Ogle Trevor 4
4 · Voya Financial, Inc. · Filed Feb 19, 2026
Research Summary
AI-generated summary of this filing
Voya (VOYA) EVP Trevor Ogle Exercises Awards; Shares Withheld
What Happened Trevor Ogle, Executive Vice President and Chief Legal Officer of Voya Financial (VOYA), reported multiple derivative conversions and award-related share deliveries on Feb 17, 2026. The filing shows conversions/awards that resulted in 48,938 shares being delivered to Ogle (reported as exercise/conversion and grant/acquisition transactions at $0.00 per share). To satisfy tax withholding obligations, 4,906 shares were disposed (withheld) at $74.39 per share, generating proceeds of $364,957. These transactions were reported on a Form 4 filed Feb 19, 2026.
Key Details
- Transaction date: Feb 17, 2026; Form 4 filed Feb 19, 2026 (timely filing).
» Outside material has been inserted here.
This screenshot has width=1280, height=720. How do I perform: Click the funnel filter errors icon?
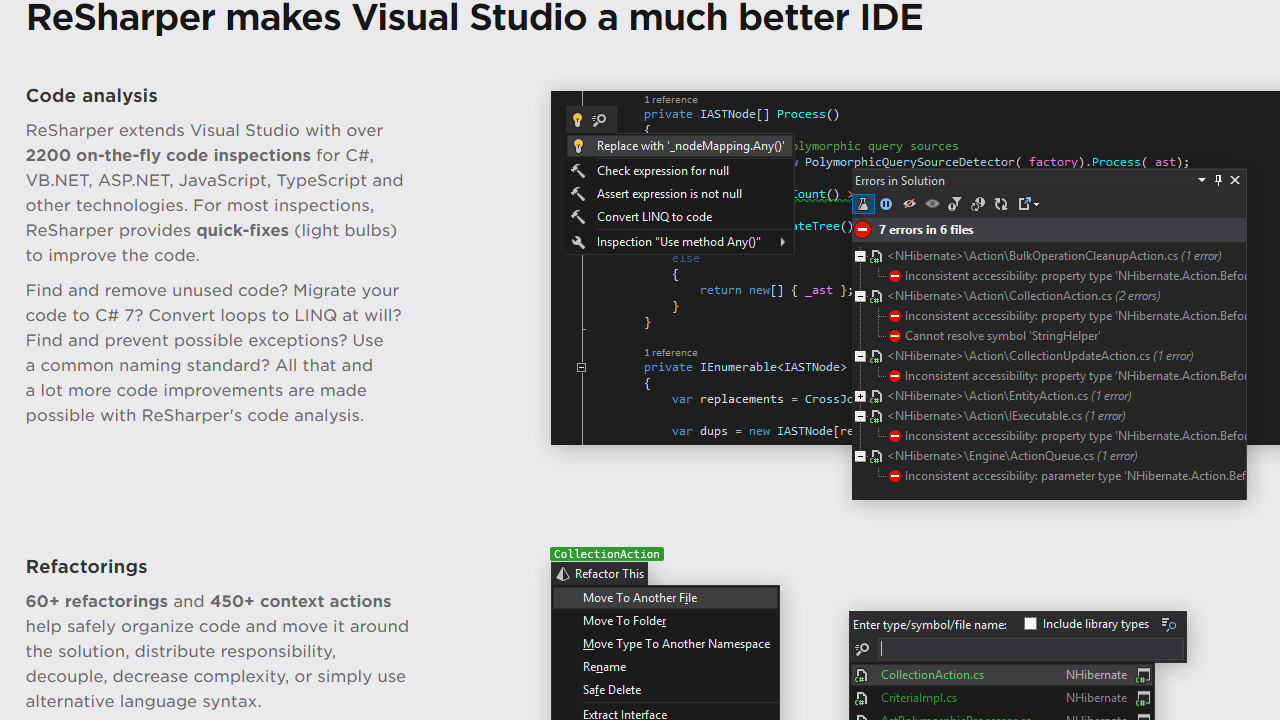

- Reported activity: mixture of exercise/conversion of derivatives (code M), grants/awards (code A), and tax withholding/disposition (code F).
- Quantities reported: 48,938 shares acquired through conversion/awards; 4,906 shares disposed/withheld for taxes (4,906 x $74.39 = $364,957).
- Price: $0.00 reported for the conversions/awards (reflects delivery on vesting/conversion, not an open-market purchase); withholding disposed at $74.39 per share.
- Footnotes: filing notes shares delivered without payment in connection with vesting (RSUs/PSUs); some awards are performance-based (PSUs) and other RSUs have multi-year vesting schedules. One footnote clarifies PSUs convert to common stock based on performance (possible 0%–150% payout), and RSUs vest over future dates per award agreements.
- Shares owned after the transactions: not specified in the summary filing excerpts provided.
Context
- These transactions appear to be compensation-related conversions/vestings rather than open-market purchases or discretionary sales. The $0.00 per-share entries and footnotes indicate delivery on vesting or conversion of restricted or performance stock units.
- The withholding of 4,906 shares to cover tax liabilities is a routine administrative step (not an open-market sale) often used when equity awards vest.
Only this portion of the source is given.